In this third and final paper of a series, elastic properties of numerically simulated isotropic packings of spherical beads assembled by different procedures, as described in the first companion paper, and then subjected to a varying confining pressure, as reported in the second companion paper, are investigated. In addition to the pressure, which determines the stiffness of contacts because of Hertz's law, elastic moduli are chiefly sensitive to the coordination number z , which should not be regarded as a function of the packing density. Comparisons of numerical and experimental results for glass beads in the 10 kPa-10 MPa pressure range reveal similar differences between dry samples prepared in a dense state by vibrations and lubricated packings, so that the greater stiffness of the latter, in spite of their lower density, can be attributed to a larger coordination number. Effective medium type approaches, or Voigt and Reuss bounds, provide good estimates of bulk modulus B , which can be accurately bracketed, but badly fail for shear modulus G , especially in low z configurations under low pressure. This is due to the different response of tenuous, fragile networks to changes in load direction, as compared to load intensity. In poorly coordinated packings, the shear modulus, normalized by the average contact stiffness, tends to vary proportionally to the degree of force indeterminacy per unit volume, even though this quantity does not vanish in the rigid limit. The elastic range extends to small strain intervals and compares well with experimental observations on sands. The origins of nonelastic response are discussed. We conclude that elastic moduli provide access to mechanically important information about coordination numbers, which escape direct measurement techniques, and indicate further perspectives.

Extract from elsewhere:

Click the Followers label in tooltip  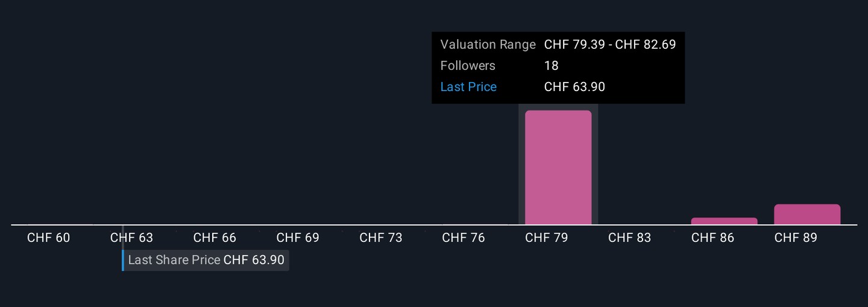468,66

This is the second paper of a series of three investigating, by numerical means, the geometric and mechanical properties of spherical bead packings under isotropic stresses. We study the effects of varying the applied pressure P (from 1 or 10 kPa up to 100 MPa in the case of glass beads) on several types of configurations assembled by different procedures, as reported in the preceding paper [1]. As functions of P , we monitor changes in solid fraction Φ, coordination number z, proportion of rattlers (grains carrying no force) x0, the distribution of normal forces, the level of friction mobilization, and the distribution of near neighbor distances. Assuming that the contact law does not involve material plasticity or damage, Φ is found to vary very nearly reversibly with P in an isotropic compression cycle, but all other quantities, due to the frictional hysteresis of contact forces, change irreversibly. In particular, initial low P states with high coordination numbers lose many contacts in a compression cycle, and end up with values of z and x0 close to those of the most poorly coordinated initial configurations. Proportional load variations which do not entail notable configuration changes can therefore nevertheless significantly affect contact networks of granular packings in quasistatic conditions.

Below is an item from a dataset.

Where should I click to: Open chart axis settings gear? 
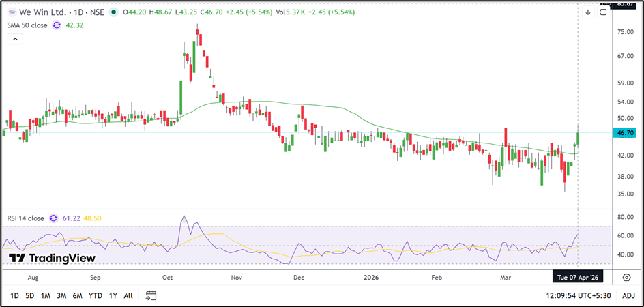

a b s t r a c tIn micromechanics of the elastic behaviour of granular materials, the macro-scale continuum elastic moduli are expressed in terms of micro-scale parameters, such as coordination number (the average number of contacts per particle) and interparticle contact stiffnesses in normal and tangential directions. It is well-known that mean-field theory gives inaccurate micromechanical predictions of the elastic moduli, especially for loose systems with low coordination number. Improved predictions of the moduli are obtained here for loose two-dimensional, isotropic assemblies. This is achieved by determining approximate displacement and rotation fields from the force and moment equilibrium conditions for small sub-assemblies of various sizes. It is assumed that the outer particles of these sub-assemblies move according to the mean field. From the particle displacement and rotation fields thus obtained, approximate elastic moduli are determined. The resulting predictions are compared with the true moduli, as determined from the discrete element method simulations for low coordination numbers and for various values of the tangential stiffness (at fixed value of the normal stiffness). Using this approach, accurate predictions of the moduli are obtained, especially when larger sub-assemblies are considered. As a step towards an analytical formulation of the present approach, it is investigated whether it is possible to replace the local contact stiffness matrices by a suitable average stiffness matrix. It is found that this generally leads to a deterioration of the accuracy of the predictions. Many micromechanical studies predict that the macroscopic bulk modulus is hardly influenced by the value of the tangential stiffness. It is shown here from the discrete element method simulations of hydrostatic compression that for loose systems, the bulk modulus strongly depends on the stiffness ratio for small stiffness ratios.
The elastic moduli of four numerical random isotropic packings of Hertzian spheres are studied. The four samples are assembled with different preparation procedures, two of which aim to reproduce experimental compaction by vibration and lubrication. The mechanical properties of the samples are found to change with the preparation history, and to depend much more on coordination number than on density.Secondly, the fluctuations in the particle displacements from the average strain are analyzed, and the way they affect the macroscopic behavior analyzed. It is found that only the average over equally oriented contacts of the relative displacement these fluctuations induce is relevant at the macroscopic scale. This average depends on coordination number, average geometry of the contact network and average contact stiffness. As far as the separate contributions from particle displacements and rotations are concerned, the former is found to counteract the average strain along the contact normal, while the latter do in the tangential plane. Conversely, the tangential components of the center displacements mainly arise to enforce local equilibrium, and have a small and generally stiffening effect at the macro-scale.Finally, the fluctuations and the shear modulus that result from two approaches available in the literature are estimated numerically. These approaches are both based on the equilibrium of a small-sized representative assembly. The improvement of these estimate with respect to the average strain assumption indicates that the fluctuations relevant to the macroscopic behavior occur with short correlation length.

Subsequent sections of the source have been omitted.